After scoring a big hundred in the first ODI against Australia, India's Rohit Sharma says the onus on the set batsman to bat right through the innings because of the new rules in the 50-over format.
After the high-scoring World Cup last year, cricket's governing body changed the rules to allow the fielding team an extra fielder outside the circle in the final 10 overs of the innings.
Rohit, who scored 171 not out against the Aussies in Perth, feels it is now difficult for the a new batsman coming in to find the boundaries which puts the onus on the in batter to up the rate and stay at the crease.
The 28 year-old Rohit said: "I think it's very important [to bat long] now that the rules have changed. So a set batsman is batting in the middle, it is easier for him than the new batsmen to come and play his shots.
"So it is very important for the batsman who is set and batting well to carry on as long as possible because that is how you can stretch your target and get to a competitive score.

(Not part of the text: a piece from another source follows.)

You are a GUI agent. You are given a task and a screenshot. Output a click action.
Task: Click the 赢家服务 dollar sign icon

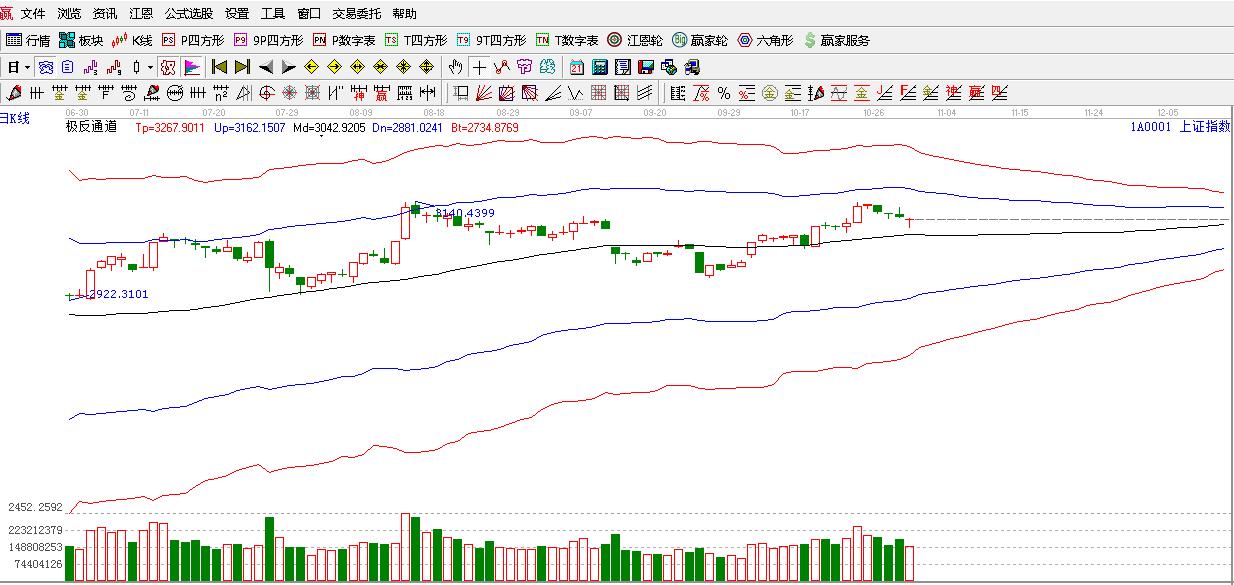[x=810, y=41]
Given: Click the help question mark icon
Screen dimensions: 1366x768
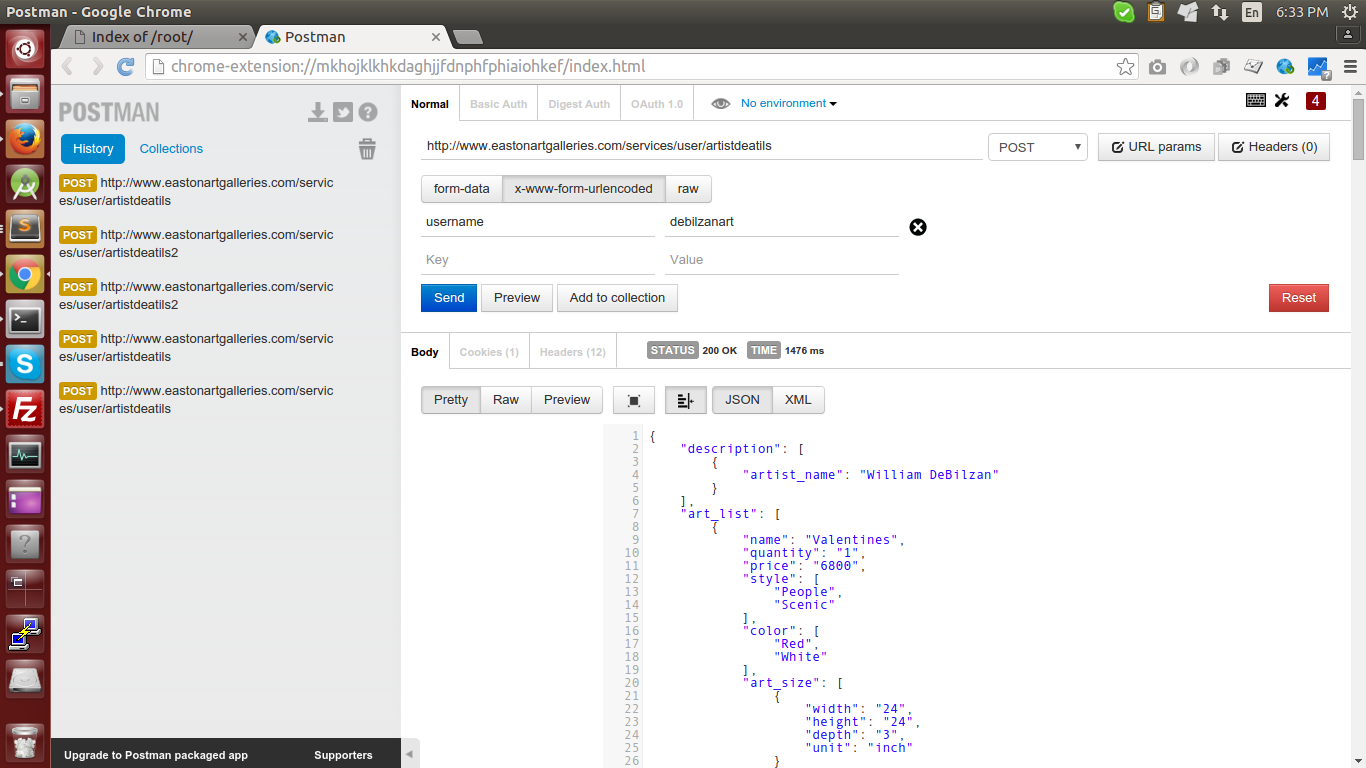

"That's how I have looked at it always and it is a good opportunity to get past 100 and you challenge yourself, what else you can do after that.
"So for me after getting a hundred I start another innings, which is starting from zero and scoring another hundred and that's how I look at it.
"As a batting group our aim has always been one batsman batting through as long as possible so being a top-order batsman it is my responsibility to bat as long as possible and get the team to a good score and a competitive score, and that's how I look at it.
Australia lead the five-match series one-nil after a five-wicket victory in Perth with the second game scheduled to take place in Brisbane on Friday.